(Stored data)
● ● ●

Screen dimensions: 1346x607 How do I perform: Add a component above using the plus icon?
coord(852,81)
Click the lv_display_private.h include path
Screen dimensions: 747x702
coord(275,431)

● ● ●

REQUIRED ACTION — Reproduce the lines above. Leave each one as it is.

EXERCISE RESULT —
Screen dimensions: 1346x607 How do I perform: Add a component above using the plus icon?
coord(852,81)
Click the lv_display_private.h include path
Screen dimensions: 747x702
coord(275,431)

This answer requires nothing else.